Task goal: Within the records below is a range that opens at the line with "Task: Click the Enter" and closes at the line with "Task: Select the 8 seconds duration option". Return that range word for word, both ends included, and only that range.

Source records:
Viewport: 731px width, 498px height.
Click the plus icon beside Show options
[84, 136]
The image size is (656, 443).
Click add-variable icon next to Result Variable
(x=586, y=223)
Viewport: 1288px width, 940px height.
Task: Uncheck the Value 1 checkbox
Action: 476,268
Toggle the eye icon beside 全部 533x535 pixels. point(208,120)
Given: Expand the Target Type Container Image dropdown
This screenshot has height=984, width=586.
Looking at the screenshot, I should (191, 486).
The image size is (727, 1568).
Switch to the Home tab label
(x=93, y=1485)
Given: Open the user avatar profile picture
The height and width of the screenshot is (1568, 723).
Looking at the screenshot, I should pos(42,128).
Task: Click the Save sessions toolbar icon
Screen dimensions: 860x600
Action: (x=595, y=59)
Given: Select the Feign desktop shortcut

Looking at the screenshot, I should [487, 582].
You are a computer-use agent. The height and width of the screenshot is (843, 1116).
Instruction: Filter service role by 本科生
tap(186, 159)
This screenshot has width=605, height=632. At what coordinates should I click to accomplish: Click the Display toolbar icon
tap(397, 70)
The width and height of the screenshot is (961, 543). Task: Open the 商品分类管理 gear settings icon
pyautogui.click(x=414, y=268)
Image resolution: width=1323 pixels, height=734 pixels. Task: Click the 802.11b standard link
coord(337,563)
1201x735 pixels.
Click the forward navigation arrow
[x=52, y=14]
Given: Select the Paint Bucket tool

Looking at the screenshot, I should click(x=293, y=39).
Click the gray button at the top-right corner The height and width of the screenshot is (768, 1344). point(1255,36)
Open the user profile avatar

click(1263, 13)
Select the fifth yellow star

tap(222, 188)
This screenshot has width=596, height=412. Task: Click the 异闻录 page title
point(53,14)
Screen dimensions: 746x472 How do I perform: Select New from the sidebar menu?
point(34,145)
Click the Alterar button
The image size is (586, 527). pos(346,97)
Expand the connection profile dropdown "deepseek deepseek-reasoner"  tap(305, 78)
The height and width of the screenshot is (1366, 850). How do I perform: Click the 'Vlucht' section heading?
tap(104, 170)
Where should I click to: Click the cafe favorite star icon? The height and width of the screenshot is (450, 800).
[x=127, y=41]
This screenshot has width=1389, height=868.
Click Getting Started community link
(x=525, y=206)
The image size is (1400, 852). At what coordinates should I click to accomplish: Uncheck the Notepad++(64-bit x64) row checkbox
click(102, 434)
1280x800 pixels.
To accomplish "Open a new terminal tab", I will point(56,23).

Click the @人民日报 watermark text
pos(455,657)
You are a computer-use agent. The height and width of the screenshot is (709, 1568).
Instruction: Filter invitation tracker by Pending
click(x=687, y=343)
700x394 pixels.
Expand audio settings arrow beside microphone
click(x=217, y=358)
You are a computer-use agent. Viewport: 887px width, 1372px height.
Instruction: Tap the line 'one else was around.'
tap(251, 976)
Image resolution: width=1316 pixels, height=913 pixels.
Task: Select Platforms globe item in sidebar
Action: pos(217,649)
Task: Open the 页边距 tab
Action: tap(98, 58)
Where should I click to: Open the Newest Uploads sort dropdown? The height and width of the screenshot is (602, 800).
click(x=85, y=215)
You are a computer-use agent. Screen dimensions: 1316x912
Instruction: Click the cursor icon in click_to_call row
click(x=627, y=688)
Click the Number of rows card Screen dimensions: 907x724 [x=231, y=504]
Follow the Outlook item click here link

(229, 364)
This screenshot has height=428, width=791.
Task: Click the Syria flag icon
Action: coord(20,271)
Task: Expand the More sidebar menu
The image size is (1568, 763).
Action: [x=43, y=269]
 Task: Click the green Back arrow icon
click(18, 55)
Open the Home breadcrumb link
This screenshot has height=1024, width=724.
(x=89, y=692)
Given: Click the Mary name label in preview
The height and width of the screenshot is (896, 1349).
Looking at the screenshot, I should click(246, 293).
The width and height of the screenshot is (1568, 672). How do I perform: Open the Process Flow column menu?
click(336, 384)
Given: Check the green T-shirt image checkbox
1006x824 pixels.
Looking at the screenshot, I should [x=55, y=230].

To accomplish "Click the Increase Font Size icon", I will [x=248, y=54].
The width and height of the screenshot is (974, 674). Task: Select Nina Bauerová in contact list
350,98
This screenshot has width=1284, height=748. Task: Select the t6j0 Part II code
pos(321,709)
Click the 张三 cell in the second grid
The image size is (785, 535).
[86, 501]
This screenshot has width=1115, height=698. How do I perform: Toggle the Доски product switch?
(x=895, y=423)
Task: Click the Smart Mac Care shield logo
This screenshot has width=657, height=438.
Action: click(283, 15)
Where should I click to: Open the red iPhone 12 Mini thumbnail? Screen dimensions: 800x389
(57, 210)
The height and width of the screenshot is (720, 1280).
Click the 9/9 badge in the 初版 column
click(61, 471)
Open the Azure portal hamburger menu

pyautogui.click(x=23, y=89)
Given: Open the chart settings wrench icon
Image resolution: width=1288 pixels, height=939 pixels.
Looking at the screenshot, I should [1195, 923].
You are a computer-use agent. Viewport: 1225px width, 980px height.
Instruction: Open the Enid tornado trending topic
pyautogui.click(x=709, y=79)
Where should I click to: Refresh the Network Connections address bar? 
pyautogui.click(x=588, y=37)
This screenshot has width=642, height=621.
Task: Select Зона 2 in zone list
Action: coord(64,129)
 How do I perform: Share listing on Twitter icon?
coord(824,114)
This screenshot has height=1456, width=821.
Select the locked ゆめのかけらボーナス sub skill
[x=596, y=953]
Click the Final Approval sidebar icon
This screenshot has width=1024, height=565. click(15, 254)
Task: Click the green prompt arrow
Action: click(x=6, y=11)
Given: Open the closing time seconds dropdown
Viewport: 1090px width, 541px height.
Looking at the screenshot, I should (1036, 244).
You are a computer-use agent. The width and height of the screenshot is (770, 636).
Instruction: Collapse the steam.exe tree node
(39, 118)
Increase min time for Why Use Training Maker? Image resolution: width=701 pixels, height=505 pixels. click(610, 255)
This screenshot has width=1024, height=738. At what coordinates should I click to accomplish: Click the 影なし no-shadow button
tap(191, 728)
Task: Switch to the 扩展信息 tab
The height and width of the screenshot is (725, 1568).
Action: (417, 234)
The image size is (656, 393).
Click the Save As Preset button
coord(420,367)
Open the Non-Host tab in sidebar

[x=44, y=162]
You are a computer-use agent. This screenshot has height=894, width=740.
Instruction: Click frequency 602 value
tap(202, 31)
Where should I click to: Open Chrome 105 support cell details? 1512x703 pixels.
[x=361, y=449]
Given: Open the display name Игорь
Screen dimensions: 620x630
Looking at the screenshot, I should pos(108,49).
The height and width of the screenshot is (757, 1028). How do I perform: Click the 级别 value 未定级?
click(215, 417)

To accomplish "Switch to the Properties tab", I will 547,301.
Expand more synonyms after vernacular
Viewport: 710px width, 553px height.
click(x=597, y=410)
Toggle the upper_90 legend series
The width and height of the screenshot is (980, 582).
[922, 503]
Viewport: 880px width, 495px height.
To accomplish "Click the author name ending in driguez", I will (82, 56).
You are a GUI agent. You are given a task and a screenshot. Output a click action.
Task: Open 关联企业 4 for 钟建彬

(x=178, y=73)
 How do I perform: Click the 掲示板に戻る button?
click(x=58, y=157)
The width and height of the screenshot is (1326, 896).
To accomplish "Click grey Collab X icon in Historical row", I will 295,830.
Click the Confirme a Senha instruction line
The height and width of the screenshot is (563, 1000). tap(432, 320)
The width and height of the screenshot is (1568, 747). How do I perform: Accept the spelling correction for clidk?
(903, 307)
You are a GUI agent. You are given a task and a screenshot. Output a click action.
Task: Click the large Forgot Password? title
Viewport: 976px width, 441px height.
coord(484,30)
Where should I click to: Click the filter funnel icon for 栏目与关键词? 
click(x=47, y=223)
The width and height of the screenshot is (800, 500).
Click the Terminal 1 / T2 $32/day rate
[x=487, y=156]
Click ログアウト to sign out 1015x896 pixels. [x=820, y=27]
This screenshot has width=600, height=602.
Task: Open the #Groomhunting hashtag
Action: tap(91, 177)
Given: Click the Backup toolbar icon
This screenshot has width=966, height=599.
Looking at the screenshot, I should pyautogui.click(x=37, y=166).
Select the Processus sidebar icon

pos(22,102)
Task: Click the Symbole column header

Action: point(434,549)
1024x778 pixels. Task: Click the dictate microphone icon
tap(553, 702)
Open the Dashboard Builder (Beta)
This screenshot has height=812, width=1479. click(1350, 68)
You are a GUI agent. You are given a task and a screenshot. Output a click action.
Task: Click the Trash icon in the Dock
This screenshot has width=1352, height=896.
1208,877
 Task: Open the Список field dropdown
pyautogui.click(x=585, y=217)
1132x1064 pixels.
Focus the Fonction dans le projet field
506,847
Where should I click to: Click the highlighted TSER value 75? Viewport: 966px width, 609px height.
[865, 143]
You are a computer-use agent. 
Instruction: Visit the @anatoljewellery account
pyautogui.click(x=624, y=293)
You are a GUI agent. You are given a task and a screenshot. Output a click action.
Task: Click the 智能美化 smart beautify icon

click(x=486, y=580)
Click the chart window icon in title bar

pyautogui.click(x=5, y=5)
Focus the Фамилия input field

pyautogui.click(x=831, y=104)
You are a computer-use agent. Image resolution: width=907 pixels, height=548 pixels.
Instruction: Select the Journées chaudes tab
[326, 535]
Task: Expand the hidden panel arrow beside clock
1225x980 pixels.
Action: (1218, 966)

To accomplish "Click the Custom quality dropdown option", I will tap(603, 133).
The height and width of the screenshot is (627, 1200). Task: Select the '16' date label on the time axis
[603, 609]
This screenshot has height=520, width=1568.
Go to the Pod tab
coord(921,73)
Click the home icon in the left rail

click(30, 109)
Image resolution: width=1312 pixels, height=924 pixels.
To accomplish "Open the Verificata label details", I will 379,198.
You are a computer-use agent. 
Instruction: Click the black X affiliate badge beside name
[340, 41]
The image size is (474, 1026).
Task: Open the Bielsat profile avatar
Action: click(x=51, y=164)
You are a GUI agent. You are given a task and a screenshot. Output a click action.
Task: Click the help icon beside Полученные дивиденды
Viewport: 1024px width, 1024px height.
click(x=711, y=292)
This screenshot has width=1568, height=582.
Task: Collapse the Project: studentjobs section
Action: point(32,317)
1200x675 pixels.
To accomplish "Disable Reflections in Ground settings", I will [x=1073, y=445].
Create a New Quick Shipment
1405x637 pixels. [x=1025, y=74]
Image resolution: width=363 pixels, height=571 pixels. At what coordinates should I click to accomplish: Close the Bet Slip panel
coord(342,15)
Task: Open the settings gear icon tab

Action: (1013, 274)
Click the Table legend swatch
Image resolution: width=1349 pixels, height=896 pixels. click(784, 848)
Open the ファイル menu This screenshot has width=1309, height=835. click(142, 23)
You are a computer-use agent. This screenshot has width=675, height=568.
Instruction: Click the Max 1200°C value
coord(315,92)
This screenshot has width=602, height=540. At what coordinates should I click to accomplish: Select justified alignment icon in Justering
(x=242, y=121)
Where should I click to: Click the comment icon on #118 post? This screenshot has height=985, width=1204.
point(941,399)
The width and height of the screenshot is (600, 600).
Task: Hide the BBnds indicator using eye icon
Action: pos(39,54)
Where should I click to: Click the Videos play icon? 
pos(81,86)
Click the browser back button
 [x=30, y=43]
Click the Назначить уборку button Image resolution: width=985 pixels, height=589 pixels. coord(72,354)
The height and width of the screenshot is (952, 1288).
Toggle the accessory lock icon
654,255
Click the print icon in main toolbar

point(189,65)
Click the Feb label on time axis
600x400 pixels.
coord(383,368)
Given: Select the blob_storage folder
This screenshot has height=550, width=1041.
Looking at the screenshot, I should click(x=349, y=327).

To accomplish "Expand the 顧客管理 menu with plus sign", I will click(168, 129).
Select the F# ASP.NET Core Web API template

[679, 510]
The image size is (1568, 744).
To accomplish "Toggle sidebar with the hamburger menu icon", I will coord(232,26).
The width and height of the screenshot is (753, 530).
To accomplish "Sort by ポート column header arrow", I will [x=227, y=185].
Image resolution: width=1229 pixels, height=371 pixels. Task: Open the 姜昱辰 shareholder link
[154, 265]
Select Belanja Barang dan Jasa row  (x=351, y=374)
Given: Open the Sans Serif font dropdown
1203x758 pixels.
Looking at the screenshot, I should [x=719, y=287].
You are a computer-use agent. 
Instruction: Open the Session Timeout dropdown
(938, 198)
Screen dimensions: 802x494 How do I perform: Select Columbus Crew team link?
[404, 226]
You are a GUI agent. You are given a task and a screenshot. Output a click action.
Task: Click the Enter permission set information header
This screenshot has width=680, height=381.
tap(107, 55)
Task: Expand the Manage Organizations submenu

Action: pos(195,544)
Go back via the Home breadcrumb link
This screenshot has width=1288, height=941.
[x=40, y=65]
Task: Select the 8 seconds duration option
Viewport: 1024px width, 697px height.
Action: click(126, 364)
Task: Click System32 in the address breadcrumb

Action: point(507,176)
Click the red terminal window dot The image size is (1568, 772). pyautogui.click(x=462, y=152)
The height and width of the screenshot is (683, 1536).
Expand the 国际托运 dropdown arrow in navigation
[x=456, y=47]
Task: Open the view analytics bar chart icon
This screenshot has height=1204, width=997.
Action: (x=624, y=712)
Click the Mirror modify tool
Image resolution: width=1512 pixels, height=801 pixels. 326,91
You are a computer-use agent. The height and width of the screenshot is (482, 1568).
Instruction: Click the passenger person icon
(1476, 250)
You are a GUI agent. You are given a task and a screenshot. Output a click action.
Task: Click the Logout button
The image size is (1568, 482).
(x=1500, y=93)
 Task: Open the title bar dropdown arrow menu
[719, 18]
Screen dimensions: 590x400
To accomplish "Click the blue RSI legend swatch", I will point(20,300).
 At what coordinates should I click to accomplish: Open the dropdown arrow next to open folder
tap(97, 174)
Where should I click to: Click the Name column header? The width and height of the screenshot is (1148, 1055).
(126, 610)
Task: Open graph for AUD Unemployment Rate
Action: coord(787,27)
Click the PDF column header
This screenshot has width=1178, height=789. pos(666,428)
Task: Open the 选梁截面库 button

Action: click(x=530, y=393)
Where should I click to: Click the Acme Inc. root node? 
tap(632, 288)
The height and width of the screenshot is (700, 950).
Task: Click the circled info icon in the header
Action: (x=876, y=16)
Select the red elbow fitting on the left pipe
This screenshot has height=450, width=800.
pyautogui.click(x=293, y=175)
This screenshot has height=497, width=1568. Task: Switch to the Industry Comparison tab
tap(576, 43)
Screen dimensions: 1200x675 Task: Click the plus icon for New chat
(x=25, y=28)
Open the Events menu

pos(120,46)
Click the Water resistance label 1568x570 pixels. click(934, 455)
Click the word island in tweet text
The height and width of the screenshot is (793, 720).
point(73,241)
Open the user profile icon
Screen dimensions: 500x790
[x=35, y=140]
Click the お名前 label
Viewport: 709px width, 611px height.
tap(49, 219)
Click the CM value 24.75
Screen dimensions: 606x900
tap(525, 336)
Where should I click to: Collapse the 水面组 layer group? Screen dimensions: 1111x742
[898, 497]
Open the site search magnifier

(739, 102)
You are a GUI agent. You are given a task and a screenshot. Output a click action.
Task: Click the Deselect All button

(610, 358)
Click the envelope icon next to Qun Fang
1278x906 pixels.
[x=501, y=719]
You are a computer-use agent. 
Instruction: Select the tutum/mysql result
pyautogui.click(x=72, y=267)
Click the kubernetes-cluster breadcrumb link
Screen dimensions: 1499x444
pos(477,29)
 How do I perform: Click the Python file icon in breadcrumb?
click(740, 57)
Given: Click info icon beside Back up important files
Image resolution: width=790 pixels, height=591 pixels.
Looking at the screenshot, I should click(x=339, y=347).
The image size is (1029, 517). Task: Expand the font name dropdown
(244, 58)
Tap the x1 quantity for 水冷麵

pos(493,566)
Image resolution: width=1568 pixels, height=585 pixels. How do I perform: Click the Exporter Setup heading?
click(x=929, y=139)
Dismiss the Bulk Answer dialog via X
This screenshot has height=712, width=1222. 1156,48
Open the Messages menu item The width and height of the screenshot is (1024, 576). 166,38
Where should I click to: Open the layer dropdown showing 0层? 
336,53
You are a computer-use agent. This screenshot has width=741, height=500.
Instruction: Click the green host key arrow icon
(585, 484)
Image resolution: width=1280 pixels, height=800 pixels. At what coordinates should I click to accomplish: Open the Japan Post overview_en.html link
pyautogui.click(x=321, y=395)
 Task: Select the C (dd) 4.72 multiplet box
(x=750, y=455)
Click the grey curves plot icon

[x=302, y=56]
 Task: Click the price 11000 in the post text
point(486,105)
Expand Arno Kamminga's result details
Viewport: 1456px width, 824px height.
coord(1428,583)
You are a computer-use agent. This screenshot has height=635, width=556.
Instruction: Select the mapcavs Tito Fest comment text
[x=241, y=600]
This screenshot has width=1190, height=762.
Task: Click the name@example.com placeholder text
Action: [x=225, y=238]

Final answer:
Task: Click the Enter permission set information header
This screenshot has width=680, height=381.
tap(107, 55)
Task: Expand the Manage Organizations submenu

Action: pos(195,544)
Go back via the Home breadcrumb link
This screenshot has width=1288, height=941.
[x=40, y=65]
Task: Select the 8 seconds duration option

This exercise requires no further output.